Zahnheilkunde 14. Dezember 2010

Kursgewinne bei Fremdwährungskrediten

Im betrieblichen Bereich immer steuerrelevant

Die Freude über Kursgewinne bei Fremdwährungskrediten kann massiv getrübt werden, wenn der Fiskus die Hälfte des Gewinnes als Steuer abkassiert. Grundsätzlich muss unterschieden werden, ob es sich um Kursgewinne im betrieblichen Bereich oder im sogenannten außerbetrieblichen Bereich (Privatbereich, aber auch im Rahmen von steuerpflichtigen Tätigkeiten wie beispielsweise Vermietungen) handelt.

Der betriebliche Bereich ist immer steuerpflichtig.

Im betrieblichen Bereich sind Kursgewinne im Endeffekt immer steuerpflichtig und Kursverluste steuermindernd, lediglich der Zeitpunkt der Steuerpflicht war längere Zeit beim Einnahmen-Ausgaben-Rechner strittig. Das Finanzministerium vertrat nämlich die Auffassung, dass nicht nur die bei der Tilgung oder Teiltilgung entstandenen Kursgewinne steuerpflichtig sind, sondern auch solche, die vorläufig bei einem Wechsel (Konvertierung) von einer euro-labilen Fremdwährung in eine andere euro-labile Fremdwährung rein rechnerisch hervorgekommen sind.

Diese Frage ist mittlerweile durch den Verwaltungsgerichtshof mit zwei Erkenntnissen geklärt worden. In der Folge hat das Bundesministerium für Finanzen seine Meinung und die Einkommensteuerrichtlinien wie folgt geändert: Sowohl für Bilanzierer als auch für Einnahmen-Ausgaben-Rechner gilt, dass die Kursgewinne/-verluste grundsätzlich

a) mit der Rück-Konvertierung der Fremdwährungsschuld in den EURO (oder eine EURO-fixe Währung) realisiert und – da die Gewinne/Verluste sodann gesichert sind – zu diesem Zeitpunkt als zugeflossen zu betrachten, dh steuerlich zu erfassen sind,

b) bei Konvertierung einer Fremdwährungsschuld in eine andere EURO-labile Fremdwährungsschuld nicht entstehen,

c) bei der (Teil-)Tilgung einer Fremdwährungsschuld im Zeitpunkt und im Ausmaß der Reduktion dieser Fremdwährungsschuld entstehen und steuerlich zu erfassen sind.

Außerbetriebliche Steuerpflicht ist vermeidbar.

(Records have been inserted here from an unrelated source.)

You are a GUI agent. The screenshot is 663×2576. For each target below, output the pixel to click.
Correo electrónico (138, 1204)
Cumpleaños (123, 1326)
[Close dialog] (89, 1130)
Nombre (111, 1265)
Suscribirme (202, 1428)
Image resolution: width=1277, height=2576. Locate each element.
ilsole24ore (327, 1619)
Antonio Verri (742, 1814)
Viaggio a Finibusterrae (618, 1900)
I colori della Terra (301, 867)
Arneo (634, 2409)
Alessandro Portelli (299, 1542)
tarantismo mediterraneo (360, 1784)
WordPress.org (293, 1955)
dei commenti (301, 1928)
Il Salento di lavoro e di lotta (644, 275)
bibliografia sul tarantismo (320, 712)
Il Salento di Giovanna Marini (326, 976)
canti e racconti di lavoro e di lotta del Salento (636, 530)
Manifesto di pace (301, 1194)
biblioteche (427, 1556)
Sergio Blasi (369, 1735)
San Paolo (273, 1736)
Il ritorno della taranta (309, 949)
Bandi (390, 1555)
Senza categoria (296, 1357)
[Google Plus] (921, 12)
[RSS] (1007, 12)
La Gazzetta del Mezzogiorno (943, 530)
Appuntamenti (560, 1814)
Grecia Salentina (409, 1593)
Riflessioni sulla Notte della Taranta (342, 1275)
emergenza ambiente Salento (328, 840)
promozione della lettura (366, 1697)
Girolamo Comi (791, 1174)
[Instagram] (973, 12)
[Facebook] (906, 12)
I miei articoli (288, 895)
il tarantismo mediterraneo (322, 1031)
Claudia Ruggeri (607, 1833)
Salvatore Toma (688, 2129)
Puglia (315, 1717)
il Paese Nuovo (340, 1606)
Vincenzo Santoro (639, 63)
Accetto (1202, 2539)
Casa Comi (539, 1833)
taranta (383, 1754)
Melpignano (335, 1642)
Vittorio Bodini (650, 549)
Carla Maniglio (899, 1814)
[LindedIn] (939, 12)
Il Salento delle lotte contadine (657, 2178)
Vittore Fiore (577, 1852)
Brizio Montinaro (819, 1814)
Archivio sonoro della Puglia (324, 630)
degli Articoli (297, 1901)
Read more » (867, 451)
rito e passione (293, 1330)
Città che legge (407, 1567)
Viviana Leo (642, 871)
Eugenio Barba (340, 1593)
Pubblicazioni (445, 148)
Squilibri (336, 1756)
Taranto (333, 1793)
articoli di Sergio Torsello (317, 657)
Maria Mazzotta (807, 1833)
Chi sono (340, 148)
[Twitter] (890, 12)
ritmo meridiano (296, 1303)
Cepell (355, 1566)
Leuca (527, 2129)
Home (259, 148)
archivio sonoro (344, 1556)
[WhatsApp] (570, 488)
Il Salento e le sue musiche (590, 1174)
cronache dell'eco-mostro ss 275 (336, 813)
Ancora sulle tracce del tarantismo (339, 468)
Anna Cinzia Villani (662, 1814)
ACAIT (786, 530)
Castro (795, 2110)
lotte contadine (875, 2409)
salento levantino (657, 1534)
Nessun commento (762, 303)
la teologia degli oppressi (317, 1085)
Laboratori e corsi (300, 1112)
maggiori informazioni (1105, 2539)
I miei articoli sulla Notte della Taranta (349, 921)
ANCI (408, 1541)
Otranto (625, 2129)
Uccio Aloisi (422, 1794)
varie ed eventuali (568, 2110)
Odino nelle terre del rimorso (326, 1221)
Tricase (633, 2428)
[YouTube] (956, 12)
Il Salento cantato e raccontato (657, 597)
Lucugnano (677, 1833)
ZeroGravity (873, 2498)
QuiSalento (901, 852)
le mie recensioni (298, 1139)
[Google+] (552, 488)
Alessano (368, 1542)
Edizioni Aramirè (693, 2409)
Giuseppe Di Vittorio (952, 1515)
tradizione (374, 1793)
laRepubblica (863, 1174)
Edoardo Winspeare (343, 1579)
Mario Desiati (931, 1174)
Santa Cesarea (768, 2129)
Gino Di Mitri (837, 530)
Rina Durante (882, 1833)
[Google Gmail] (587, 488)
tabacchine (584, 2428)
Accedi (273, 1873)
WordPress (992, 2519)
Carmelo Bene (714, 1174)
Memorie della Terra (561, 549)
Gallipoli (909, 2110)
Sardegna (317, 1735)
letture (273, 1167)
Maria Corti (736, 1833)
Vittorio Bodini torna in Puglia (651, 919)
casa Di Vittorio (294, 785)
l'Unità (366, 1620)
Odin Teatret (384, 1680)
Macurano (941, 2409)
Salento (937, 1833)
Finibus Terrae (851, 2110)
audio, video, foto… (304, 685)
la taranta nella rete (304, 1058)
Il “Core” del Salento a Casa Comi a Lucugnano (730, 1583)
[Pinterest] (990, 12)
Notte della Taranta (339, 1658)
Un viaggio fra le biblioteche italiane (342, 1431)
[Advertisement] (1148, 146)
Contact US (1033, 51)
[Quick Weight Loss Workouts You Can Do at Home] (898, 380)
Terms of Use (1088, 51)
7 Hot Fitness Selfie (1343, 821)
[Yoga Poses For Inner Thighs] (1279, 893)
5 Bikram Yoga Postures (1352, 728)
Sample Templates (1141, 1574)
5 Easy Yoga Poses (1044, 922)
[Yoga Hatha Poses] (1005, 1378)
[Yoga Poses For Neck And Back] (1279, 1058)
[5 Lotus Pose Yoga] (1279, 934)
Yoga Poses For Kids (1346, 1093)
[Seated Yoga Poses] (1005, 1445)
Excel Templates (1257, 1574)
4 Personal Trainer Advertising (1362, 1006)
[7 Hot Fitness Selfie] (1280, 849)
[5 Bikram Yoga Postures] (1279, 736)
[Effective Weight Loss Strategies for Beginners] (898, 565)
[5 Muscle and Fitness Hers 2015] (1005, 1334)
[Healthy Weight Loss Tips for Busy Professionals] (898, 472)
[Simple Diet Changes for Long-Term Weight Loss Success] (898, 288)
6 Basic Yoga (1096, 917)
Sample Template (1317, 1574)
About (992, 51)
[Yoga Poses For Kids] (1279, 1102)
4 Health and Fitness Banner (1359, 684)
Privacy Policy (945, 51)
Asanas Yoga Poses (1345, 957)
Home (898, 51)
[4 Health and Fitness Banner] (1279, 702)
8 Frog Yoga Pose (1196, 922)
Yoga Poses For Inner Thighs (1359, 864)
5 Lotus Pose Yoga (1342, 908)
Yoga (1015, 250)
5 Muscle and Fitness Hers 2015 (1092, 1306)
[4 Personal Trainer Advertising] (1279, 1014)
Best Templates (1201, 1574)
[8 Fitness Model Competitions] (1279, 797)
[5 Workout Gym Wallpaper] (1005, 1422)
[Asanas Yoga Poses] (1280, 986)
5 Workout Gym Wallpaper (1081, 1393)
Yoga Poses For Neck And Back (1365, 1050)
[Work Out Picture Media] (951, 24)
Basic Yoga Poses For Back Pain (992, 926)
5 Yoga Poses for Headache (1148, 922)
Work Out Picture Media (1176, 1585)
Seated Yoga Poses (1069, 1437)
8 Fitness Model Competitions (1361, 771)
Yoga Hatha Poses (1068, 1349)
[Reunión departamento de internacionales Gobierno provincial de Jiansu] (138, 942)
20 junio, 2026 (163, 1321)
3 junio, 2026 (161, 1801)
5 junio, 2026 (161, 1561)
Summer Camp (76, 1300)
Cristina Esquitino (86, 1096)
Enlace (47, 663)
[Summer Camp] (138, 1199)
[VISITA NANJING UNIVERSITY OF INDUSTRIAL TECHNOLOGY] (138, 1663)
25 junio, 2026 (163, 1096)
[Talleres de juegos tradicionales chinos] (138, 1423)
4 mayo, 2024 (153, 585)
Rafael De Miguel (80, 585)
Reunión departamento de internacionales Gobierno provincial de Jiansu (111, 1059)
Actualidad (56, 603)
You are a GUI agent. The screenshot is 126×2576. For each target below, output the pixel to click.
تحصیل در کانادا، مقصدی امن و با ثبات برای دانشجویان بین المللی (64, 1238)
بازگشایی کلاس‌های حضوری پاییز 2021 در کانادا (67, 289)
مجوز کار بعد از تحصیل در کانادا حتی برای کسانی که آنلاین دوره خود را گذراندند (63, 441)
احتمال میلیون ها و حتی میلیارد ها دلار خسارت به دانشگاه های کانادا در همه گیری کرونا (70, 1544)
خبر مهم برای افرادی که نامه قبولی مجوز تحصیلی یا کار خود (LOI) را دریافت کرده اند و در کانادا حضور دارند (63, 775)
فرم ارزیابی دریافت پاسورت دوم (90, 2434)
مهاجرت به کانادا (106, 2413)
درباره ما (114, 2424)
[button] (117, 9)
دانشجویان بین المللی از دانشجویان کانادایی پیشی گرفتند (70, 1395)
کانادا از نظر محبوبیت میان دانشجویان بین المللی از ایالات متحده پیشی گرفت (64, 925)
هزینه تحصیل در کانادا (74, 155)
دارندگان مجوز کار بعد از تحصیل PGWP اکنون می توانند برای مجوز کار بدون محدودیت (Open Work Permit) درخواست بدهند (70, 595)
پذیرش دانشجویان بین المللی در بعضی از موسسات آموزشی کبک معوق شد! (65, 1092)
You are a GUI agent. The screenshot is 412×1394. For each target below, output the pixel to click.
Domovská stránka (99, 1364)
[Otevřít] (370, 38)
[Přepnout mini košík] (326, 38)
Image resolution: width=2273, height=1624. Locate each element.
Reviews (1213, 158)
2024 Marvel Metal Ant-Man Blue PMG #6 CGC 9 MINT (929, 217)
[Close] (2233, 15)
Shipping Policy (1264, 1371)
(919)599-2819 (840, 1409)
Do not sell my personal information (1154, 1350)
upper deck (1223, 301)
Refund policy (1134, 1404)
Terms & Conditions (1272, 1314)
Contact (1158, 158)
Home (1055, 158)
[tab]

Im außerbetrieblichen bzw. privaten Bereich, wenn Fremdwährungskredite beispielsweise für den privaten Hausbau oder für den Kauf einer zur Vermietung bestimmten Eigentumswohnung aufgenommen worden sind, ist die Situation ganz anders. Hier ist einziges Kriterium, ob innerhalb eines Jahres ein sogenannter Spekulationsgewinn oder Spekulationsverlust entsteht. Wird nämlich das Fremdwährungsdarlehen innerhalb eines Jahres getilgt oder in eine Euro-fixe Währung gewechselt, so sind dabei entstandene Kursgewinne steuerpflichtig. Spekulations-/Kursverluste sind jedoch nur beschränkt steuermindernd unterzubringen, nämlich nur mit Spekulationsgewinnen desselben Jahres verrechenbar.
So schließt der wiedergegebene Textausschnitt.